Preparation of potent leptin receptor antagonists and their therapeutic use in mouse models of uremic cachexia and kidney fibrosis

Leptin antagonists (L39A/D40A/F4lA mutants) of mouse, human, rat and ovine leptins were developed in our laboratory by rational mutagenesis, expressed in Escherichia coli, refolded and purified to homogeneity. Pegylation of these antagonists resulted in long-acting reagents suitable for in-vivo studies. Further selection of high-affinity leptin antagonists was achieved by random mutagenesis of the whole open reading frame followed by yeast-surface display; an additional mutation (D23L) increased their affinity toward leptin receptor 60-fold.

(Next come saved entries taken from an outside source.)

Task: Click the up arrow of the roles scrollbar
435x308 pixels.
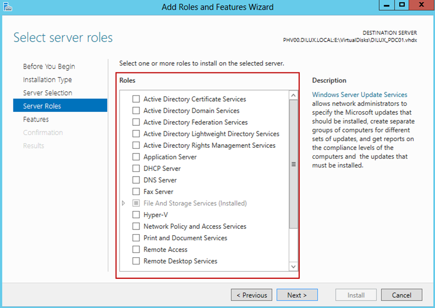Action: (x=293, y=95)
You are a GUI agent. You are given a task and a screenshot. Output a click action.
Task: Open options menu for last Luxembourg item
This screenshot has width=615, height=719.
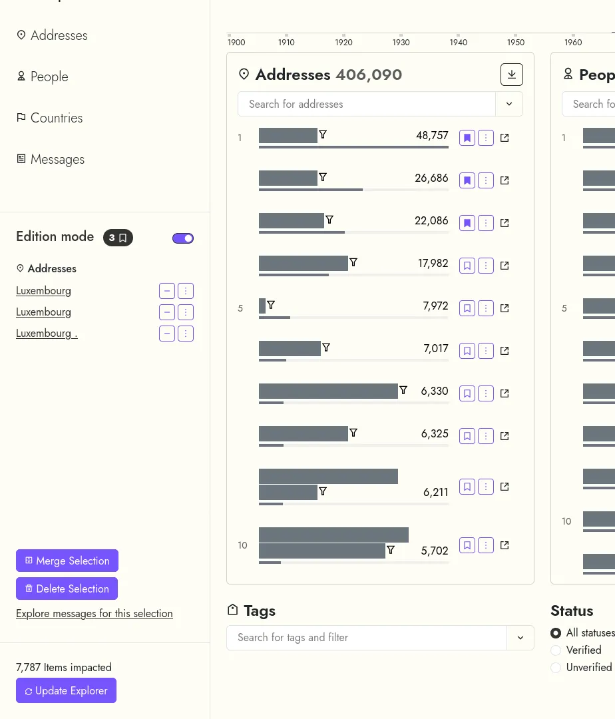pos(186,334)
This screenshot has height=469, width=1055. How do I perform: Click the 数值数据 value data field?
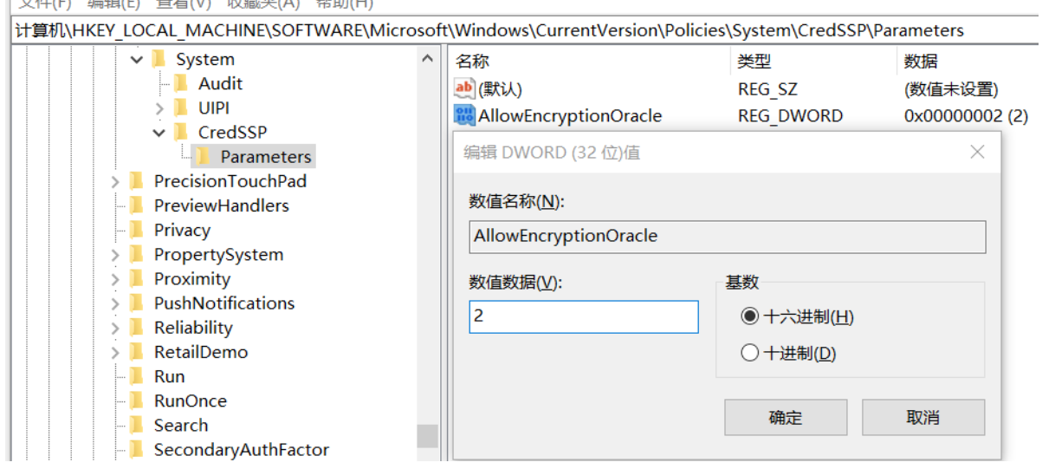coord(583,316)
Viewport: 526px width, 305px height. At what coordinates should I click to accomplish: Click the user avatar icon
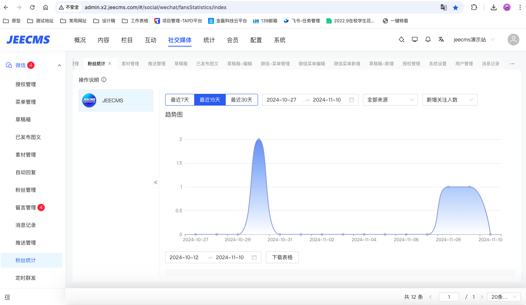click(x=513, y=40)
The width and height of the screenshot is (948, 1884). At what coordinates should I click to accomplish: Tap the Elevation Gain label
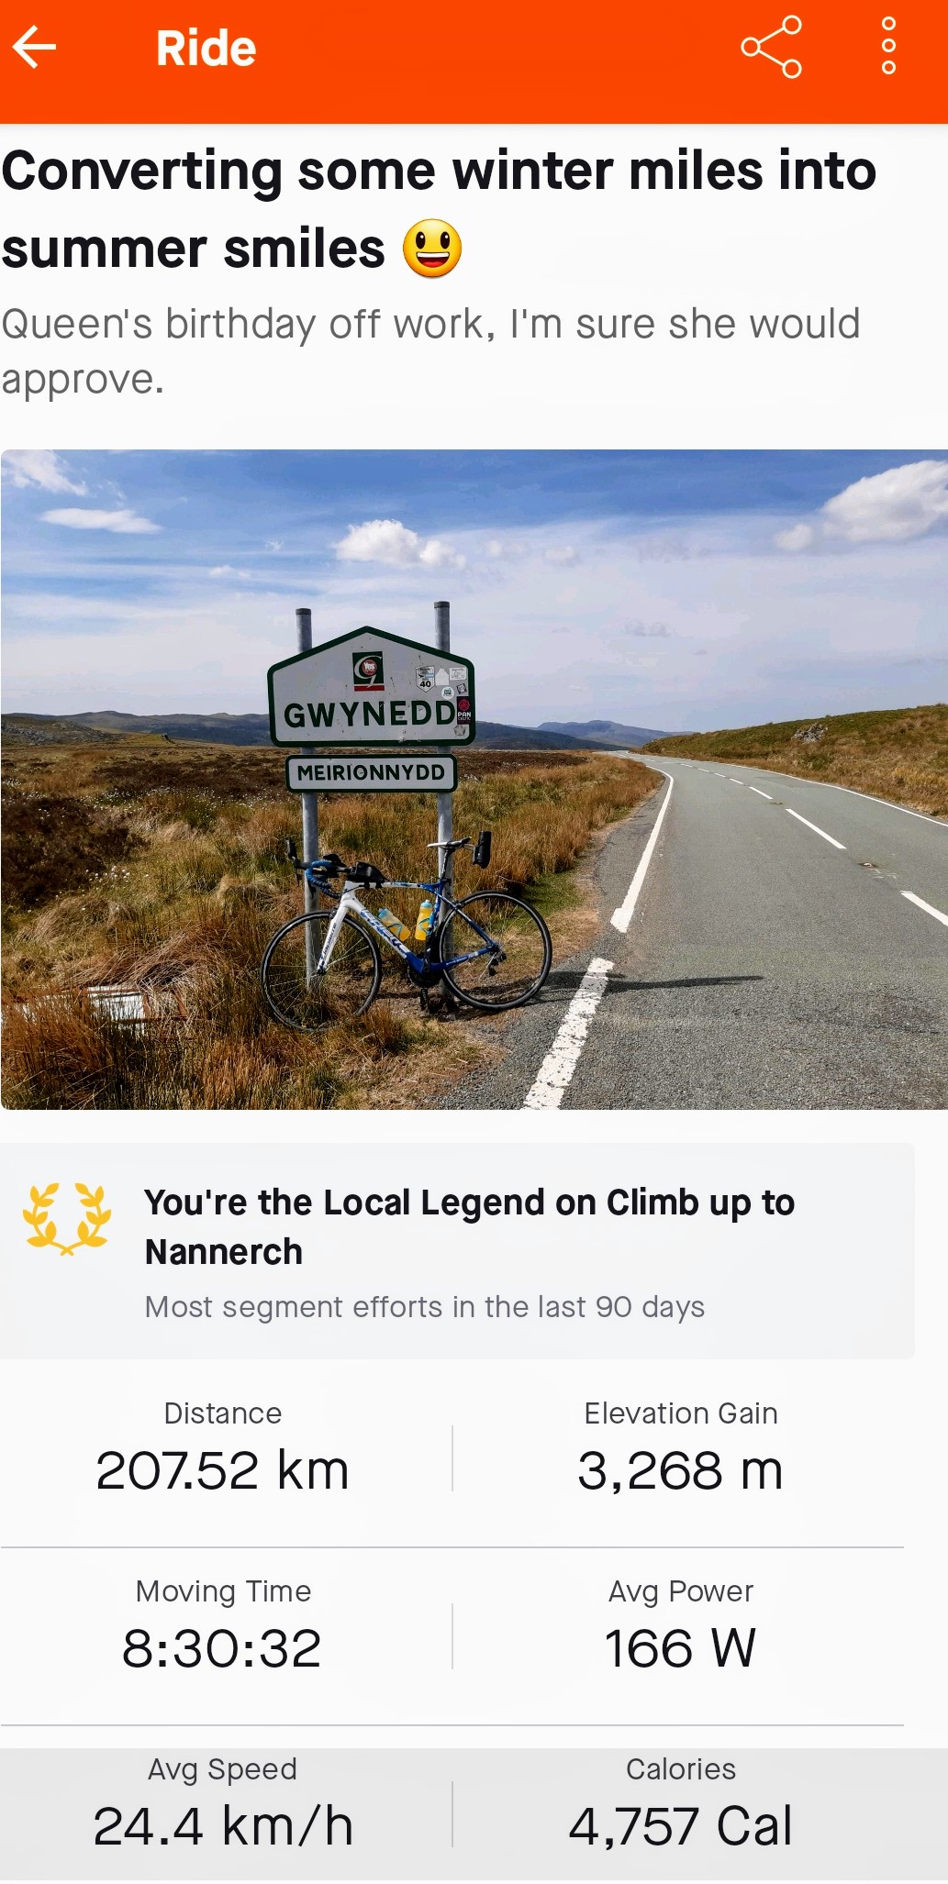click(x=681, y=1413)
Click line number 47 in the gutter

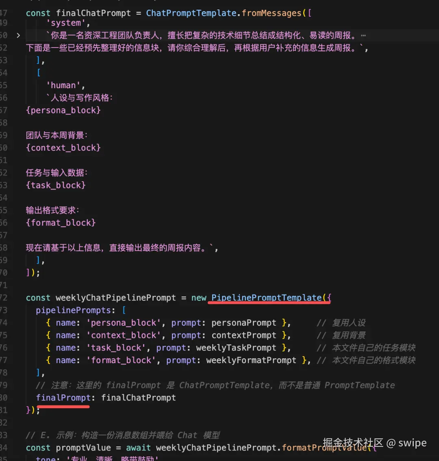tap(4, 13)
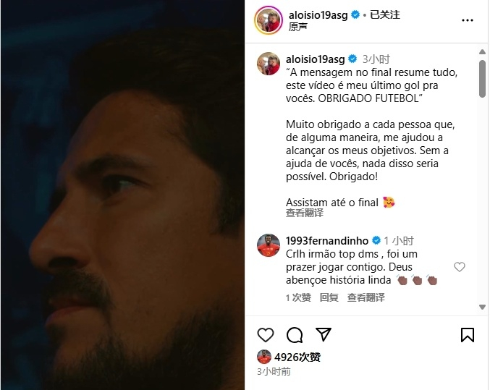Share post via paper plane icon
The width and height of the screenshot is (490, 390).
click(323, 334)
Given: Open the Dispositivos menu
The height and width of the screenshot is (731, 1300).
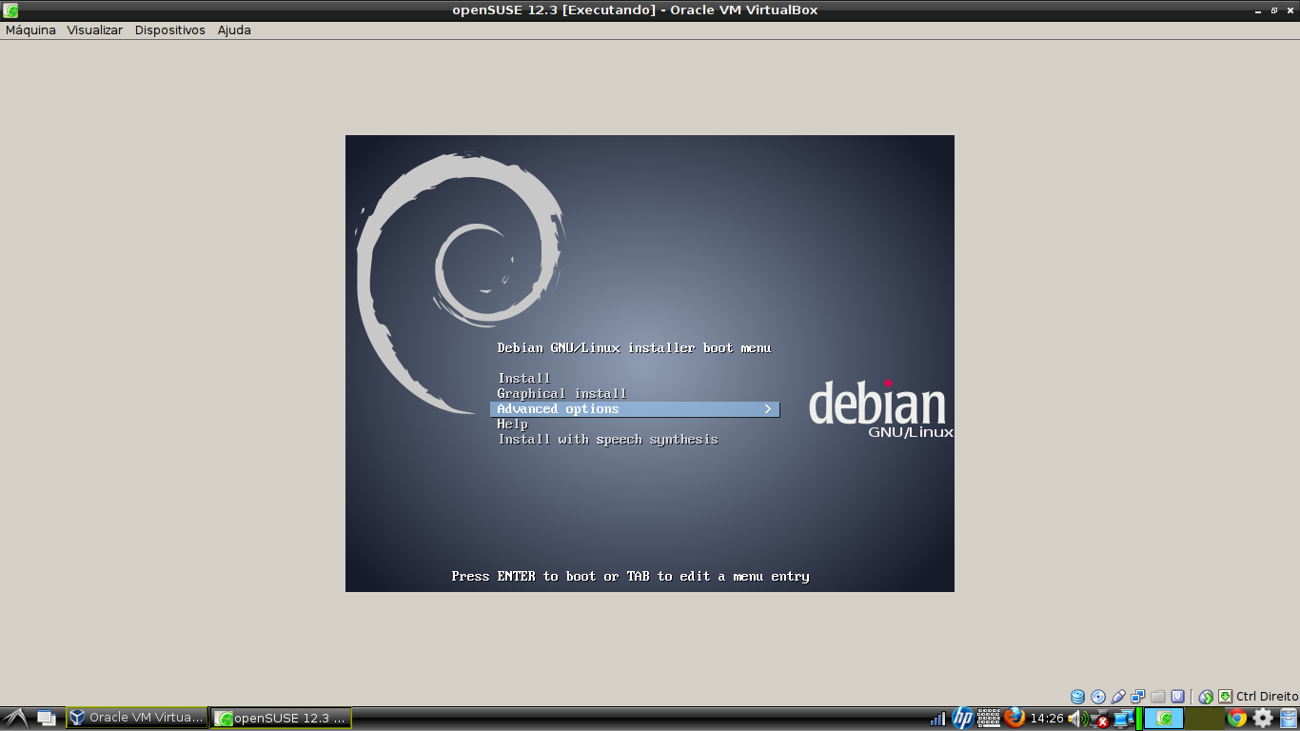Looking at the screenshot, I should pos(169,30).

This superactive pegylated mouse leptin antagonist (PLA) exhibited a strong orexigenic effect, leading, in 10–14 days, to a 40% increase in body weight resulting mainly from obesity; this was reversed once PLA treatment was ceased. Cachexia is common in patients with Chronic Kidney Disease (CKD). Our studies suggested that leptin mediates cachexia by decreasing food intake while increasing energy consumption in CKD mice. We showed that PLA ameliorates CKD-associated cachexia in mice. Leptin may also contribute to the development of muscle and renal fibrosis in CKD, serious complications associated with increased morbidity and mortality. Transforming growth factor (TGF)-β signaling may be the most potent mediator of fibrogenesis in multiple organs, and leptin is a co-activator of TGF-β. Muscle fibrosis was evident in our CKD mice and PLA treatment significantly reduced the mRNA levels of TGF-β1 and its downstream targets in their muscle and renal tissues. PLA may offer a novel therapeutic strategy for CKD-associated cachexia, muscle and renal fibrosis to improve CKD patients' survival and quality of life.